Declaring a dependency looks like this, where `groupId`,
`artifactId`, and `revision` are strings:
::
libraryDependencies += groupID % artifactID % revision
or like this, where `configuration` is also a string:
::
libraryDependencies += groupID % artifactID % revision % configuration
:key:`libraryDependencies` is declared in `Keys <../../sxr/sbt/Keys.scala.html#sbt.Keys.libraryDependencies>`_ like this:
::
val libraryDependencies = settingKey[Seq[ModuleID]]("Declares managed dependencies.")
The `%` methods create `ModuleID` objects from strings, then you add
those `ModuleID` to :key:`libraryDependencies`.
Of course, sbt (via Ivy) has to know where to download the module. If
your module is in one of the default repositories sbt comes with, this
will just work. For example, Apache Derby is in a default repository:
::
libraryDependencies += "org.apache.derby" % "derby" % "10.4.1.3"

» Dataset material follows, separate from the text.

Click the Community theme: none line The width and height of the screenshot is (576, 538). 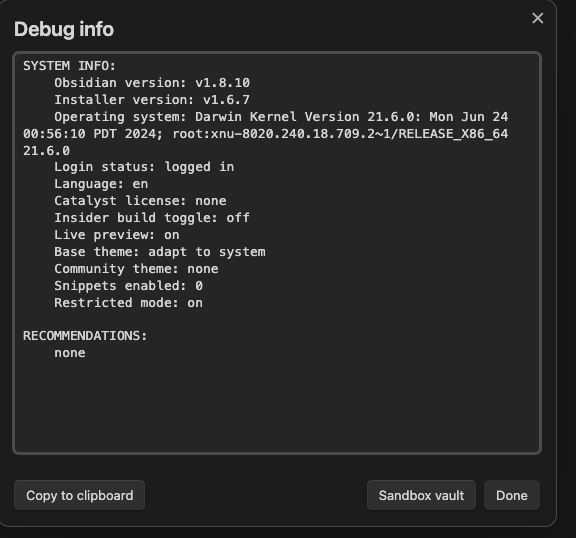coord(136,268)
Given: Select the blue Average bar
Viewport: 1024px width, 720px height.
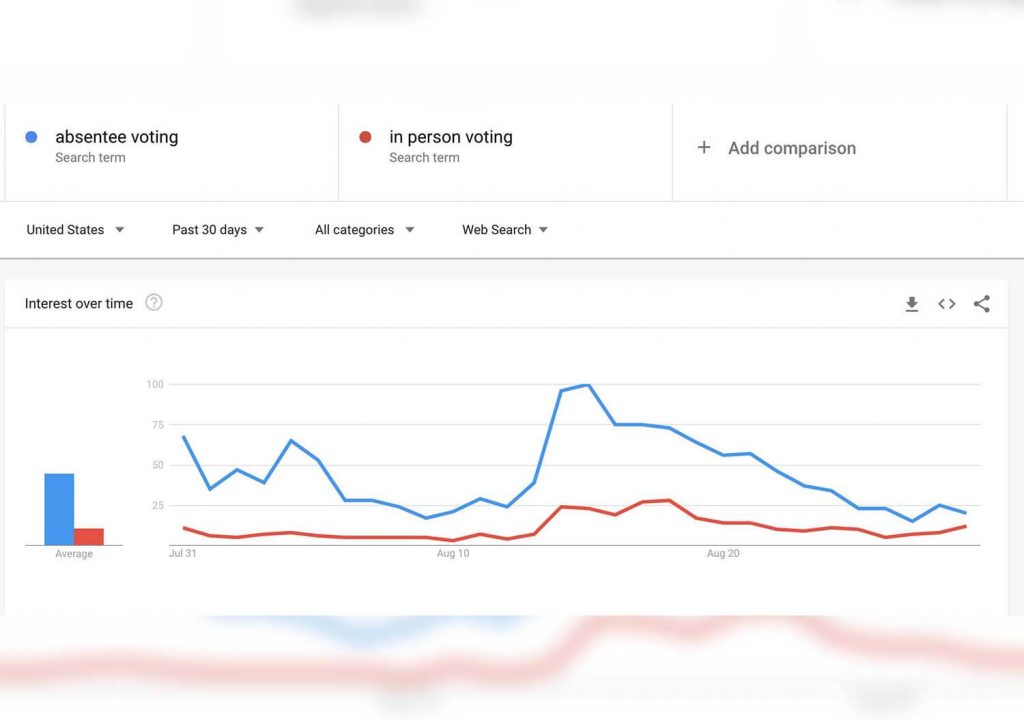Looking at the screenshot, I should [x=59, y=509].
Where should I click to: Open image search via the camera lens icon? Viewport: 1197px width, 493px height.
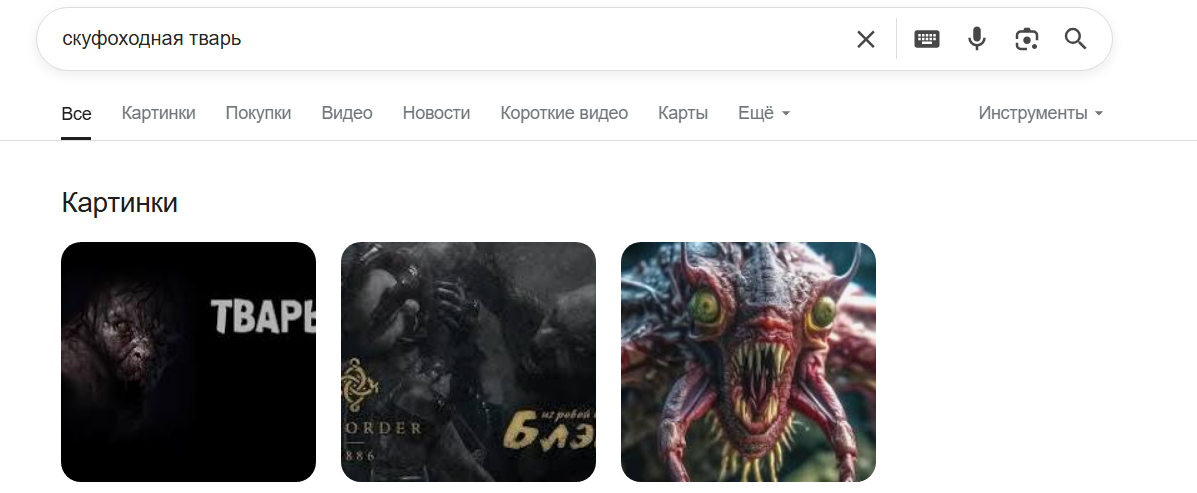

If you type that in `build.sbt` and then :key:`update`, sbt should
download Derby to `~/.ivy2/cache/org.apache.derby/`. (By the way,
:key:`update` is a dependency of :key:`compile` so there's no need to manually
type :key:`update` most of the time.)
Of course, you can also use `++=` to add a list of dependencies all at
once:
::
libraryDependencies ++= Seq(
groupID % artifactID % revision,
groupID % otherID % otherRevision
)
In rare cases you might find reasons to use `:=` with :key:`libraryDependencies` as well.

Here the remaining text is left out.